Lisa, Luke and their adorable little boy Dillon were up by 8am and I got to spend a lot of time talking with the family.  They were surrounded by friends and family for the entire day and I know it helped them all.  Lisa, being such a social soul, was happy to have friends around to talk to.  Her brother, sister, parents, in-laws, new-born nephew, friends from church and myself were all present to keep her spirits up.

For those of you who haven't had the privilege of meeting Luke, he is great guy who seems to prefer private walks on the beach to clear his head and gather his thoughts.  It was amazing to see them both cope with this horrible loss in their own way, while also being so supportive of each other.

The service was possibly the saddest event I have attended in my life.  Pink carnations and pictures of beautiful little Maddie surrounded the tiny casket.  The service lasted about 30 minutes.
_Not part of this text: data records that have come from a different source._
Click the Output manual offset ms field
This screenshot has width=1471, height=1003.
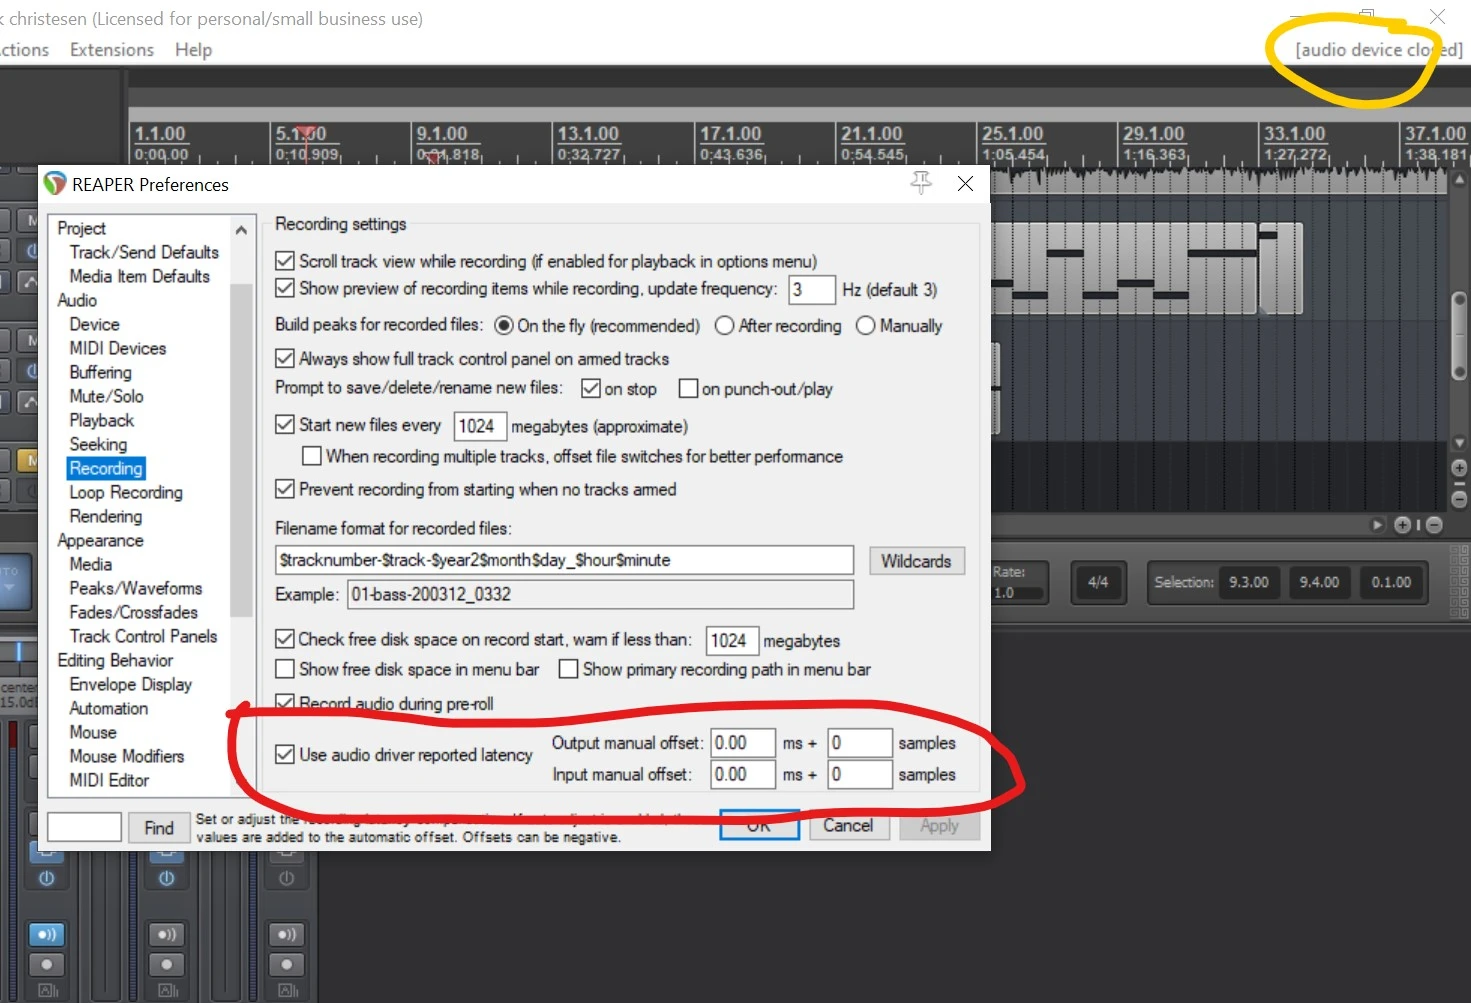tap(742, 743)
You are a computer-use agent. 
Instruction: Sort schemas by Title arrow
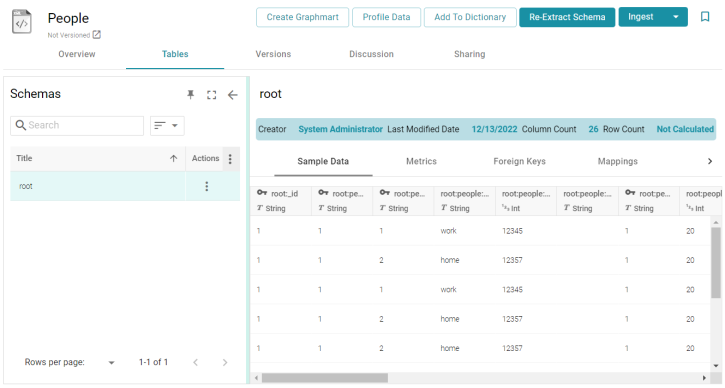click(x=173, y=159)
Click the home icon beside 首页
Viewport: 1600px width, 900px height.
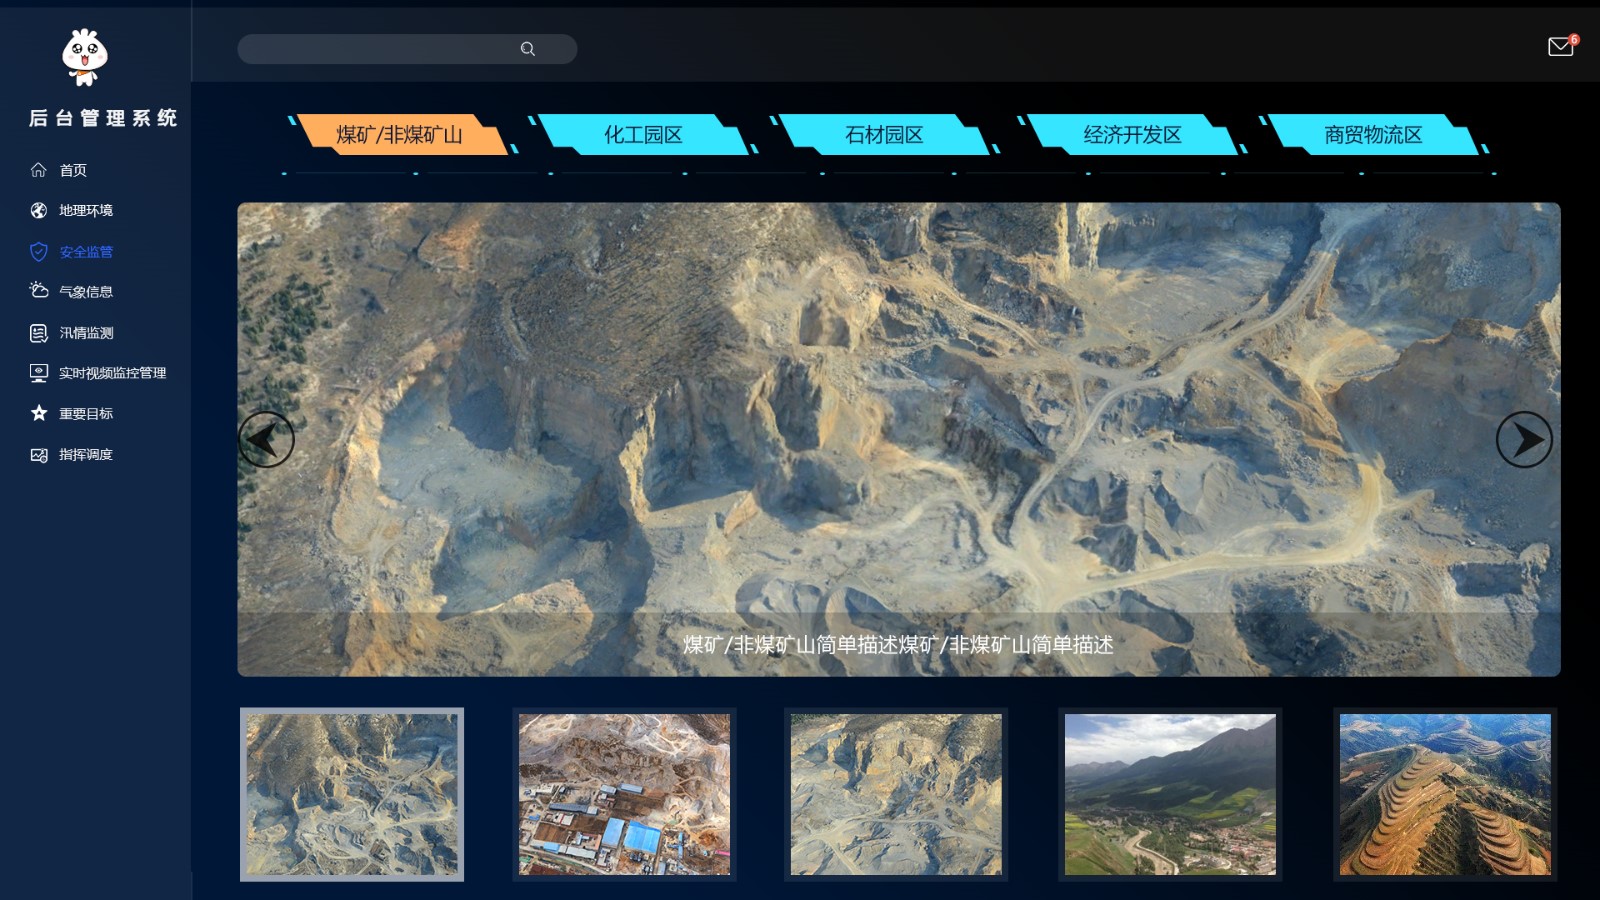[39, 170]
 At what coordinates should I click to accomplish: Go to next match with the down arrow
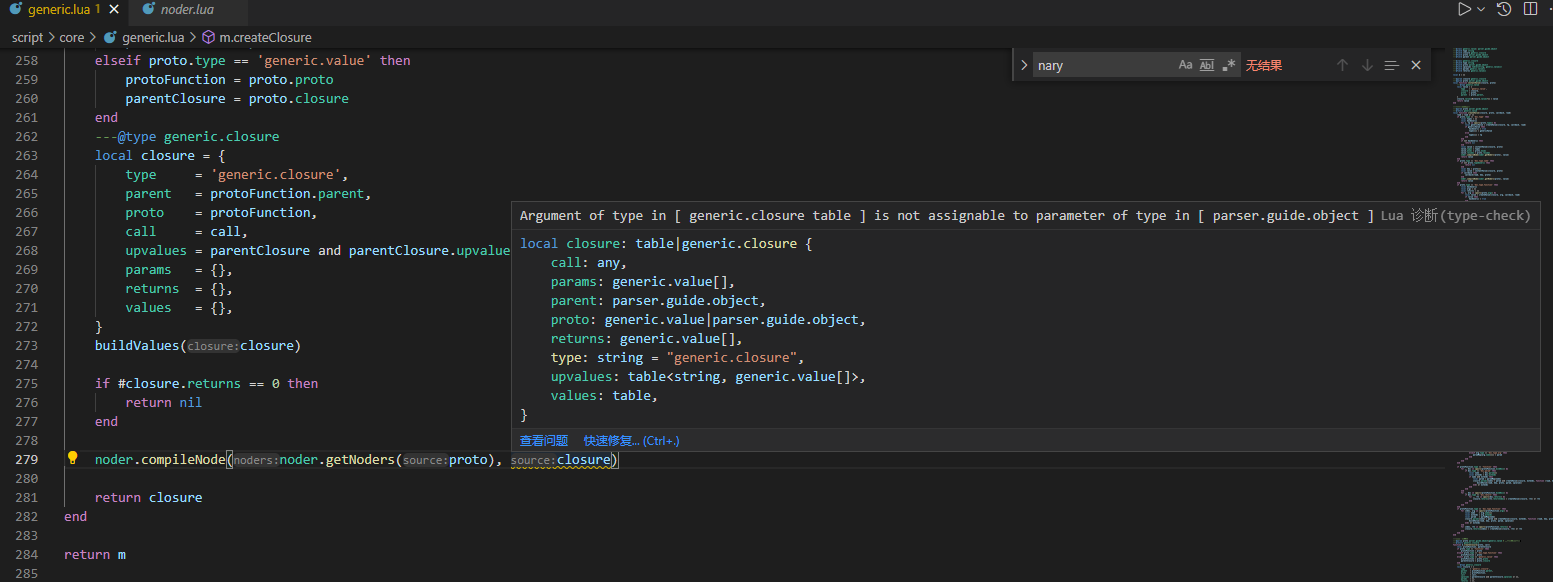[x=1367, y=64]
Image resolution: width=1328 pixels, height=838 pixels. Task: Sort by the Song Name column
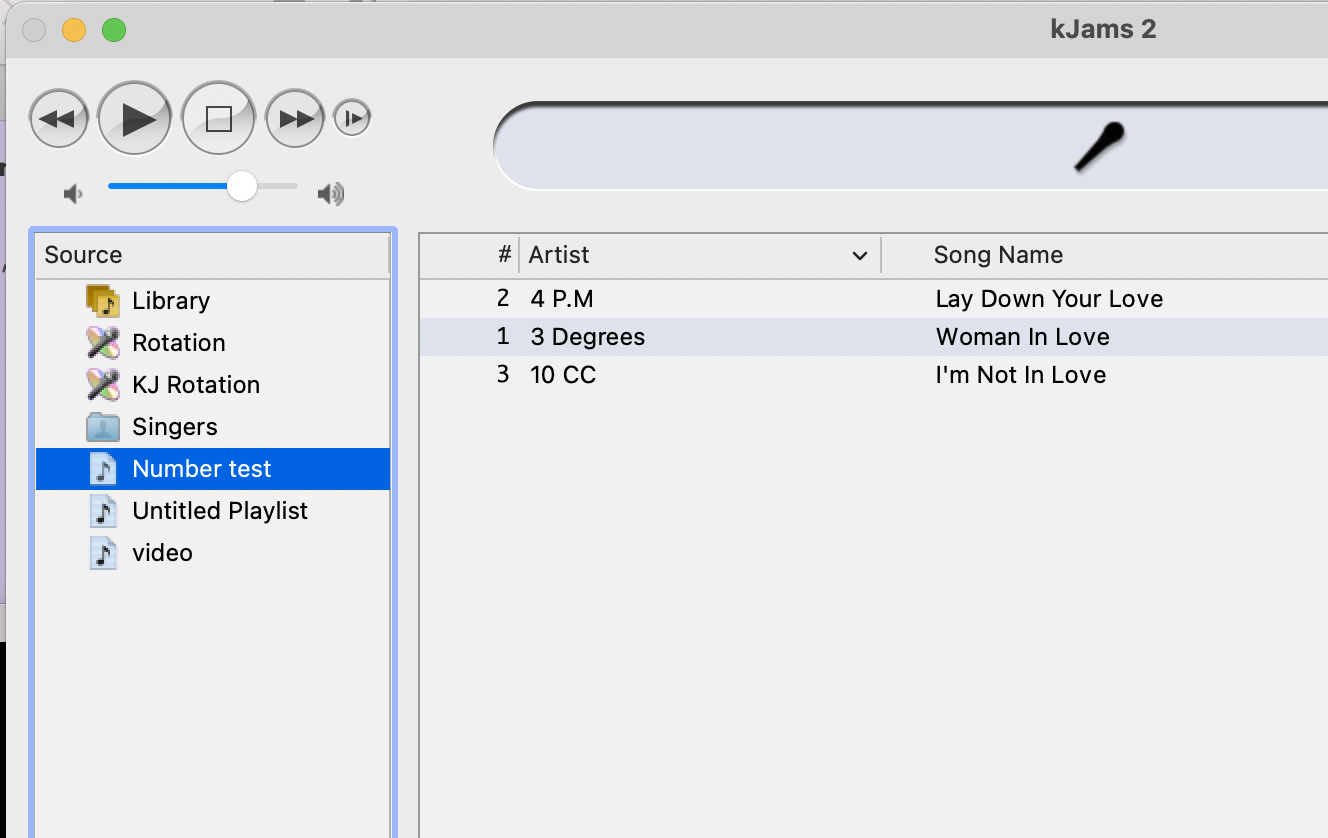point(997,255)
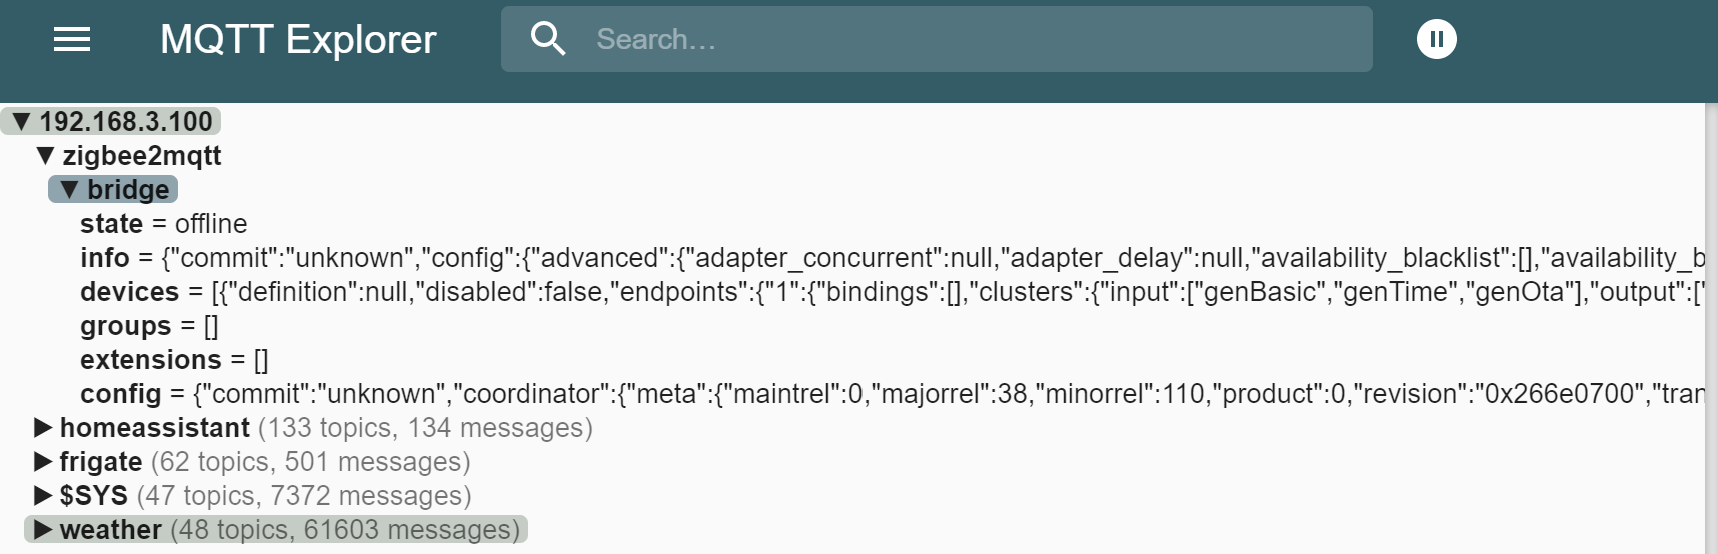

Lisa spoke for about 15 minutes about the short life of her daughter Maddie.  Although she was in immeasurable pain, she did make several references to the emotional and spiritual support her and Luke had received from their family and friends, and from God. 

Lisa, being the practical gal she always has been, is already reading a book on the difficulties of losing a child.  To Lisa, the most important part of moving forward is not forgetting the past.  "It would be easy", she said, "to compartmentalize these last few months, forget the pain and act as though this never happen." She asked us to never stop mentioning Maddie and to never feel uncomfortable about talking openly about the short time her daughter had on this earth.

I like to think I'm a pretty tough guy... but I was brought to tears on several occasions during the service.  When Rusty, Lisa's brother, read a poem and played The Beatles 'Let it Be', I couldn't stop sobbing.

After the service, we moved to Lisa & Luke's long time Church where the evening was spent with family and friends.  As much as it possibly could be, it was an uplifting environment where dinner was served by Church Volunteers.

As I said goodbye to Lisa and Luke and headed home, it was obvious to me that the healing process had already begun.  Lisa, Luke and Dillon are surrounded by an amazing network of friends and family who are going to help them get through these difficult times.  I also know their close relationship with god is helping them through this difficult time.

Thank you again for helping to support the Spence family.